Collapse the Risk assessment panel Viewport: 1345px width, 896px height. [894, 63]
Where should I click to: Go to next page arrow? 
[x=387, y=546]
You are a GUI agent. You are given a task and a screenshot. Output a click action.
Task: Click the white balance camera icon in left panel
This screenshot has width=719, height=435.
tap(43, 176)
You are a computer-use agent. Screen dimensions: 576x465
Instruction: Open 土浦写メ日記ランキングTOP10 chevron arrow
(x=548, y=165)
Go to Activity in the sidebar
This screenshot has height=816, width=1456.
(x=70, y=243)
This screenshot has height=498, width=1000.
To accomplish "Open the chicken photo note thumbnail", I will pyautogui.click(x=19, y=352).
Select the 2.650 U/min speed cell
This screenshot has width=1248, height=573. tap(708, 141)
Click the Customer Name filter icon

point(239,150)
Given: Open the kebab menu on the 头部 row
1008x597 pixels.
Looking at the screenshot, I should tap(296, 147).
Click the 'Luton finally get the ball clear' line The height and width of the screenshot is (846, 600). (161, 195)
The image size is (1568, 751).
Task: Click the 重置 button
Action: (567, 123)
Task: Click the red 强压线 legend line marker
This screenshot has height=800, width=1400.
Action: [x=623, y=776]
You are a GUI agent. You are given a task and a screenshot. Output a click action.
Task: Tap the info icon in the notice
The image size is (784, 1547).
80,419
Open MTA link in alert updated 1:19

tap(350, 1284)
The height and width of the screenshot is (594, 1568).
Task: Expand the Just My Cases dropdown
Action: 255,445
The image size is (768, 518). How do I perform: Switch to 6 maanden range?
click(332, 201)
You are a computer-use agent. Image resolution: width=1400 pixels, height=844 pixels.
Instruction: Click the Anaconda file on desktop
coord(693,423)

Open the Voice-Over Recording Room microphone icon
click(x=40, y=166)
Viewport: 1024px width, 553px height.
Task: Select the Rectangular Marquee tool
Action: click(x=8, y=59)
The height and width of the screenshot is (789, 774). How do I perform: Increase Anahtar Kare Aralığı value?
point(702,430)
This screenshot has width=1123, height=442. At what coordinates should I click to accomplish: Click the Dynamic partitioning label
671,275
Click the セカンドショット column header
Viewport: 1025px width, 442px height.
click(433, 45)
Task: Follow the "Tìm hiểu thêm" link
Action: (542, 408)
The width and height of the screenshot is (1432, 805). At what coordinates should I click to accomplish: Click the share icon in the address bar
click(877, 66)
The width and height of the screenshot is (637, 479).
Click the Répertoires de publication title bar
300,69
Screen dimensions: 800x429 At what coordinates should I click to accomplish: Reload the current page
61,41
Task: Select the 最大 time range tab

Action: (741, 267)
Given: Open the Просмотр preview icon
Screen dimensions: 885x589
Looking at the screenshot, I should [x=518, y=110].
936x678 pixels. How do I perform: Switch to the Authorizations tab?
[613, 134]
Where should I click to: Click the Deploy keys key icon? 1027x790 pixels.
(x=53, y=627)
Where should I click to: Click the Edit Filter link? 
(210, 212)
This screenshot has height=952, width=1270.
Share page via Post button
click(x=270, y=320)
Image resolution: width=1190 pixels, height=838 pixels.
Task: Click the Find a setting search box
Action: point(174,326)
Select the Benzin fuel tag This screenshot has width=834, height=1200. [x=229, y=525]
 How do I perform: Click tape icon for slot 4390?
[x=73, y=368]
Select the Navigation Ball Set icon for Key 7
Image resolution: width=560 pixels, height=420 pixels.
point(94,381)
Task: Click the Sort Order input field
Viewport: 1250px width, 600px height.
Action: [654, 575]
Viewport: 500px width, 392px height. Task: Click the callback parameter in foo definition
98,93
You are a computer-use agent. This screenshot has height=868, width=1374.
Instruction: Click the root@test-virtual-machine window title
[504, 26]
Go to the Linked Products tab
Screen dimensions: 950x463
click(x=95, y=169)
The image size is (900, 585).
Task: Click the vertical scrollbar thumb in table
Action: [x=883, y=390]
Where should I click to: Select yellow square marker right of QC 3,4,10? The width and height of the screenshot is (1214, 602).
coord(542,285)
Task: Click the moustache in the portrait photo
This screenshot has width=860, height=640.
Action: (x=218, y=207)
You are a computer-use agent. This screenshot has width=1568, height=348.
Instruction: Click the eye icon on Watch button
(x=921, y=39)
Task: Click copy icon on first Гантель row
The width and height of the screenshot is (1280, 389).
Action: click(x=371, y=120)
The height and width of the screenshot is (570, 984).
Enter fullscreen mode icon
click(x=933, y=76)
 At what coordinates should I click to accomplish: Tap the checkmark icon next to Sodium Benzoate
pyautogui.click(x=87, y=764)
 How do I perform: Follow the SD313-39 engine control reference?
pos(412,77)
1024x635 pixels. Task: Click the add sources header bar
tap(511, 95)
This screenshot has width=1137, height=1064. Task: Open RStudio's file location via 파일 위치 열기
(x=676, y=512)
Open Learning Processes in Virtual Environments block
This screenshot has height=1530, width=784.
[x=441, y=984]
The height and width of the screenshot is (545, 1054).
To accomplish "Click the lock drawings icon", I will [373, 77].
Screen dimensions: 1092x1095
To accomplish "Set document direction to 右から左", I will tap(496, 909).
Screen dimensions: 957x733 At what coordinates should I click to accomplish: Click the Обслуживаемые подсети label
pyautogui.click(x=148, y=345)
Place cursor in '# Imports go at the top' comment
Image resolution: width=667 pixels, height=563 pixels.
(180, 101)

──────────

■ REQUIREMENT
Your response needs to restate the lines above exactly.

■ THE ANSWER
Collapse the Risk assessment panel Viewport: 1345px width, 896px height. [894, 63]
Where should I click to: Go to next page arrow? 
[x=387, y=546]
You are a GUI agent. You are given a task and a screenshot. Output a click action.
Task: Click the white balance camera icon in left panel
This screenshot has width=719, height=435.
tap(43, 176)
You are a computer-use agent. Screen dimensions: 576x465
Instruction: Open 土浦写メ日記ランキングTOP10 chevron arrow
(x=548, y=165)
Go to Activity in the sidebar
This screenshot has height=816, width=1456.
(x=70, y=243)
This screenshot has height=498, width=1000.
To accomplish "Open the chicken photo note thumbnail", I will pyautogui.click(x=19, y=352).
Select the 2.650 U/min speed cell
This screenshot has width=1248, height=573. tap(708, 141)
Click the Customer Name filter icon

point(239,150)
Given: Open the kebab menu on the 头部 row
1008x597 pixels.
Looking at the screenshot, I should tap(296, 147).
Click the 'Luton finally get the ball clear' line The height and width of the screenshot is (846, 600). (161, 195)
The image size is (1568, 751).
Task: Click the 重置 button
Action: (567, 123)
Task: Click the red 强压线 legend line marker
This screenshot has height=800, width=1400.
Action: [x=623, y=776]
You are a GUI agent. You are given a task and a screenshot. Output a click action.
Task: Tap the info icon in the notice
The image size is (784, 1547).
80,419
Open MTA link in alert updated 1:19

tap(350, 1284)
The height and width of the screenshot is (594, 1568).
Task: Expand the Just My Cases dropdown
Action: 255,445
The image size is (768, 518). How do I perform: Switch to 6 maanden range?
click(332, 201)
You are a computer-use agent. Image resolution: width=1400 pixels, height=844 pixels.
Instruction: Click the Anaconda file on desktop
coord(693,423)

Open the Voice-Over Recording Room microphone icon
click(x=40, y=166)
Viewport: 1024px width, 553px height.
Task: Select the Rectangular Marquee tool
Action: click(x=8, y=59)
The height and width of the screenshot is (789, 774). How do I perform: Increase Anahtar Kare Aralığı value?
point(702,430)
This screenshot has width=1123, height=442. At what coordinates should I click to accomplish: Click the Dynamic partitioning label
671,275
Click the セカンドショット column header
Viewport: 1025px width, 442px height.
click(433, 45)
Task: Follow the "Tìm hiểu thêm" link
Action: (542, 408)
The width and height of the screenshot is (1432, 805). At what coordinates should I click to accomplish: Click the share icon in the address bar
click(877, 66)
The width and height of the screenshot is (637, 479).
Click the Répertoires de publication title bar
300,69
Screen dimensions: 800x429 At what coordinates should I click to accomplish: Reload the current page
61,41
Task: Select the 最大 time range tab

Action: (741, 267)
Given: Open the Просмотр preview icon
Screen dimensions: 885x589
Looking at the screenshot, I should [x=518, y=110].
936x678 pixels. How do I perform: Switch to the Authorizations tab?
[613, 134]
Where should I click to: Click the Deploy keys key icon? 1027x790 pixels.
(x=53, y=627)
Where should I click to: Click the Edit Filter link? 
(210, 212)
This screenshot has height=952, width=1270.
Share page via Post button
click(x=270, y=320)
Image resolution: width=1190 pixels, height=838 pixels.
Task: Click the Find a setting search box
Action: point(174,326)
Select the Benzin fuel tag This screenshot has width=834, height=1200. [x=229, y=525]
 How do I perform: Click tape icon for slot 4390?
[x=73, y=368]
Select the Navigation Ball Set icon for Key 7
Image resolution: width=560 pixels, height=420 pixels.
point(94,381)
Task: Click the Sort Order input field
Viewport: 1250px width, 600px height.
Action: [654, 575]
Viewport: 500px width, 392px height. Task: Click the callback parameter in foo definition
98,93
You are a computer-use agent. This screenshot has height=868, width=1374.
Instruction: Click the root@test-virtual-machine window title
[504, 26]
Go to the Linked Products tab
Screen dimensions: 950x463
click(x=95, y=169)
The image size is (900, 585).
Task: Click the vertical scrollbar thumb in table
Action: [x=883, y=390]
Where should I click to: Select yellow square marker right of QC 3,4,10? The width and height of the screenshot is (1214, 602).
coord(542,285)
Task: Click the moustache in the portrait photo
This screenshot has width=860, height=640.
Action: (x=218, y=207)
You are a computer-use agent. This screenshot has width=1568, height=348.
Instruction: Click the eye icon on Watch button
(x=921, y=39)
Task: Click copy icon on first Гантель row
The width and height of the screenshot is (1280, 389).
Action: click(x=371, y=120)
The height and width of the screenshot is (570, 984).
Enter fullscreen mode icon
click(x=933, y=76)
 At what coordinates should I click to accomplish: Tap the checkmark icon next to Sodium Benzoate
pyautogui.click(x=87, y=764)
 How do I perform: Follow the SD313-39 engine control reference?
pos(412,77)
1024x635 pixels. Task: Click the add sources header bar
tap(511, 95)
This screenshot has width=1137, height=1064. Task: Open RStudio's file location via 파일 위치 열기
(x=676, y=512)
Open Learning Processes in Virtual Environments block
This screenshot has height=1530, width=784.
[x=441, y=984]
The height and width of the screenshot is (545, 1054).
To accomplish "Click the lock drawings icon", I will [373, 77].
Screen dimensions: 1092x1095
To accomplish "Set document direction to 右から左", I will tap(496, 909).
Screen dimensions: 957x733 At what coordinates should I click to accomplish: Click the Обслуживаемые подсети label
pyautogui.click(x=148, y=345)
Place cursor in '# Imports go at the top' comment
Image resolution: width=667 pixels, height=563 pixels.
(180, 101)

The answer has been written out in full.